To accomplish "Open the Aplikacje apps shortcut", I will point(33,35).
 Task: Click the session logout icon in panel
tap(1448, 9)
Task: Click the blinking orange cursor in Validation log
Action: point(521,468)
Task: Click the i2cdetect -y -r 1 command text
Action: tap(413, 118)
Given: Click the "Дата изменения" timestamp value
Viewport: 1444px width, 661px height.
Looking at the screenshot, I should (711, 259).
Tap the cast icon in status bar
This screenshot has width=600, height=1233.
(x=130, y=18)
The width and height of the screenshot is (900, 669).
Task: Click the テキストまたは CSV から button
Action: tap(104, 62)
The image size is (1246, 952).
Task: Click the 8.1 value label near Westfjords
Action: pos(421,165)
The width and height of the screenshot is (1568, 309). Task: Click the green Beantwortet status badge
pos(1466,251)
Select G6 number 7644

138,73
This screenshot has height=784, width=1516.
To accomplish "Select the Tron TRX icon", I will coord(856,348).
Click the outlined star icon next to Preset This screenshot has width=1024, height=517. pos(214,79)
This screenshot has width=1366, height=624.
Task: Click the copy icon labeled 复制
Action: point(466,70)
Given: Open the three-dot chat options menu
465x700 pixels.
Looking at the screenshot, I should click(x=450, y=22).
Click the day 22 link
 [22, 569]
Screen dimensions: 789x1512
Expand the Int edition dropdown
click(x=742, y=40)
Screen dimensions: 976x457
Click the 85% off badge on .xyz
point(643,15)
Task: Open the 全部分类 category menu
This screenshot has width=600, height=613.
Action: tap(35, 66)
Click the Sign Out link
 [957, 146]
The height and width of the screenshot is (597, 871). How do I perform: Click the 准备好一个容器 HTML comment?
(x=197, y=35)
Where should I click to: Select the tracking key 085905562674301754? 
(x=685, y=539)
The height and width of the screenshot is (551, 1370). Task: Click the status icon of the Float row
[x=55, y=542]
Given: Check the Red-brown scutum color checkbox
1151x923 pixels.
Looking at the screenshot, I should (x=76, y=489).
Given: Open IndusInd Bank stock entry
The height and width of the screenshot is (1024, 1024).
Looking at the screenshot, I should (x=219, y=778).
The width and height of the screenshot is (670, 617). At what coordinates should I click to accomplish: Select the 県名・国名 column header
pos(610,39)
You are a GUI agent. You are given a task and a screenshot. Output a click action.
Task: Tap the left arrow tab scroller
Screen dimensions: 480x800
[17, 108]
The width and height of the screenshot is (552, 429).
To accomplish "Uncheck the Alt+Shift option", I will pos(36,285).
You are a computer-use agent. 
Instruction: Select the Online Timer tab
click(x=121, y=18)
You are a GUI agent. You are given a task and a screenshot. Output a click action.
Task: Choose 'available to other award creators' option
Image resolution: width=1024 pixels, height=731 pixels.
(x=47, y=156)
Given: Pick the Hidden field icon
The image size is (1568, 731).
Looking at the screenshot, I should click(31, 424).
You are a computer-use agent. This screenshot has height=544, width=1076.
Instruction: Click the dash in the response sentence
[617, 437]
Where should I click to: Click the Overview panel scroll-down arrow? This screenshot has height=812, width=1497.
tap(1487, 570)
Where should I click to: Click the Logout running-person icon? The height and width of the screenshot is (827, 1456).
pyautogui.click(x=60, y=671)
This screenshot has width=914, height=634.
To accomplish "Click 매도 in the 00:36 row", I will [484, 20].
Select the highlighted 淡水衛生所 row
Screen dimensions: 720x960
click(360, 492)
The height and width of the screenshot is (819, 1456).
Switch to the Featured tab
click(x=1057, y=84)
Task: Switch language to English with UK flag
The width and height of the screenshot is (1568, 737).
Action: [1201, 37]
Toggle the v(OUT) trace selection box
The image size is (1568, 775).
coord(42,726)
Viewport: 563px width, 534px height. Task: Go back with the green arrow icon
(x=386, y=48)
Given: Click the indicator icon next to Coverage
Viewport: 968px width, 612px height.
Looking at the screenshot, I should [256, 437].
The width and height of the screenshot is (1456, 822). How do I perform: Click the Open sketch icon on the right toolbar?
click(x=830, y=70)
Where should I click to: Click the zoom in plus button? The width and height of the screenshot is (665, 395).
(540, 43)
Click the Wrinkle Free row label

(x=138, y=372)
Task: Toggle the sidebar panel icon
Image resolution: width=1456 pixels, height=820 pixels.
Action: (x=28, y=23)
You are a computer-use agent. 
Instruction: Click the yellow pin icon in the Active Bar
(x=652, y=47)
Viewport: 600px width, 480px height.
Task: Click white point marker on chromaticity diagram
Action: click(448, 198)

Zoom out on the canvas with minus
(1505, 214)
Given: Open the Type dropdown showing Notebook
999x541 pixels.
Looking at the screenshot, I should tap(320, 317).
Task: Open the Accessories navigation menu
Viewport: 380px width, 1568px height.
--------
Work to do
Rewrite all of the material above as a numbered list with one line per item, and drop any blank lines.

Problem solution
1. To accomplish "Open the Aplikacje apps shortcut", I will point(33,35).
2.  Task: Click the session logout icon in panel
3. tap(1448, 9)
4. Task: Click the blinking orange cursor in Validation log
5. Action: point(521,468)
6. Task: Click the i2cdetect -y -r 1 command text
7. Action: tap(413, 118)
8. Given: Click the "Дата изменения" timestamp value
9. Viewport: 1444px width, 661px height.
10. Looking at the screenshot, I should (711, 259).
11. Tap the cast icon in status bar
12. This screenshot has width=600, height=1233.
13. (x=130, y=18)
14. The width and height of the screenshot is (900, 669).
15. Task: Click the テキストまたは CSV から button
16. Action: tap(104, 62)
17. The image size is (1246, 952).
18. Task: Click the 8.1 value label near Westfjords
19. Action: pos(421,165)
20. The width and height of the screenshot is (1568, 309). Task: Click the green Beantwortet status badge
21. pos(1466,251)
22. Select G6 number 7644
23. 138,73
24. This screenshot has height=784, width=1516.
25. To accomplish "Select the Tron TRX icon", I will coord(856,348).
26. Click the outlined star icon next to Preset This screenshot has width=1024, height=517. pos(214,79)
27. This screenshot has width=1366, height=624.
28. Task: Click the copy icon labeled 复制
29. Action: point(466,70)
30. Given: Open the three-dot chat options menu
31. 465x700 pixels.
32. Looking at the screenshot, I should click(x=450, y=22).
33. Click the day 22 link
34.  [22, 569]
35. Screen dimensions: 789x1512
36. Expand the Int edition dropdown
37. click(x=742, y=40)
38. Screen dimensions: 976x457
39. Click the 85% off badge on .xyz
40. point(643,15)
41. Task: Open the 全部分类 category menu
42. This screenshot has width=600, height=613.
43. Action: tap(35, 66)
44. Click the Sign Out link
45.  [957, 146]
46. The height and width of the screenshot is (597, 871). How do I perform: Click the 准备好一个容器 HTML comment?
47. (x=197, y=35)
48. Where should I click to: Select the tracking key 085905562674301754? 
49. (x=685, y=539)
50. The height and width of the screenshot is (551, 1370). Task: Click the status icon of the Float row
51. [x=55, y=542]
52. Given: Check the Red-brown scutum color checkbox
53. 1151x923 pixels.
54. Looking at the screenshot, I should (x=76, y=489).
55. Given: Open IndusInd Bank stock entry
56. The height and width of the screenshot is (1024, 1024).
57. Looking at the screenshot, I should (x=219, y=778).
58. The width and height of the screenshot is (670, 617). At what coordinates should I click to accomplish: Select the 県名・国名 column header
59. pos(610,39)
60. You are a GUI agent. You are given a task and a screenshot. Output a click action.
61. Task: Tap the left arrow tab scroller
62. Screen dimensions: 480x800
63. [17, 108]
64. The width and height of the screenshot is (552, 429).
65. To accomplish "Uncheck the Alt+Shift option", I will pos(36,285).
66. You are a computer-use agent. 
67. Instruction: Select the Online Timer tab
68. click(x=121, y=18)
69. You are a GUI agent. You are given a task and a screenshot. Output a click action.
70. Task: Choose 'available to other award creators' option
71. Image resolution: width=1024 pixels, height=731 pixels.
72. (x=47, y=156)
73. Given: Pick the Hidden field icon
74. The image size is (1568, 731).
75. Looking at the screenshot, I should click(31, 424).
76. You are a computer-use agent. This screenshot has height=544, width=1076.
77. Instruction: Click the dash in the response sentence
78. [617, 437]
79. Where should I click to: Click the Overview panel scroll-down arrow? This screenshot has height=812, width=1497.
80. tap(1487, 570)
81. Where should I click to: Click the Logout running-person icon? The height and width of the screenshot is (827, 1456).
82. pyautogui.click(x=60, y=671)
83. This screenshot has width=914, height=634.
84. To accomplish "Click 매도 in the 00:36 row", I will [484, 20].
85. Select the highlighted 淡水衛生所 row
86. Screen dimensions: 720x960
87. click(360, 492)
88. The height and width of the screenshot is (819, 1456).
89. Switch to the Featured tab
90. click(x=1057, y=84)
91. Task: Switch language to English with UK flag
92. The width and height of the screenshot is (1568, 737).
93. Action: [1201, 37]
94. Toggle the v(OUT) trace selection box
95. The image size is (1568, 775).
96. coord(42,726)
97. Viewport: 563px width, 534px height. Task: Go back with the green arrow icon
98. (x=386, y=48)
99. Given: Click the indicator icon next to Coverage
100. Viewport: 968px width, 612px height.
101. Looking at the screenshot, I should [256, 437].
102. The width and height of the screenshot is (1456, 822). How do I perform: Click the Open sketch icon on the right toolbar?
103. click(x=830, y=70)
104. Where should I click to: Click the zoom in plus button? The width and height of the screenshot is (665, 395).
105. (540, 43)
106. Click the Wrinkle Free row label
107. (x=138, y=372)
108. Task: Toggle the sidebar panel icon
109. Image resolution: width=1456 pixels, height=820 pixels.
110. Action: (x=28, y=23)
111. You are a computer-use agent. 
112. Instruction: Click the yellow pin icon in the Active Bar
113. (x=652, y=47)
114. Viewport: 600px width, 480px height.
115. Task: Click white point marker on chromaticity diagram
116. Action: click(448, 198)
117. Zoom out on the canvas with minus
118. (1505, 214)
119. Given: Open the Type dropdown showing Notebook
120. 999x541 pixels.
121. Looking at the screenshot, I should tap(320, 317).
122. Task: Open the Accessories navigation menu
123. Viewport: 380px width, 1568px height.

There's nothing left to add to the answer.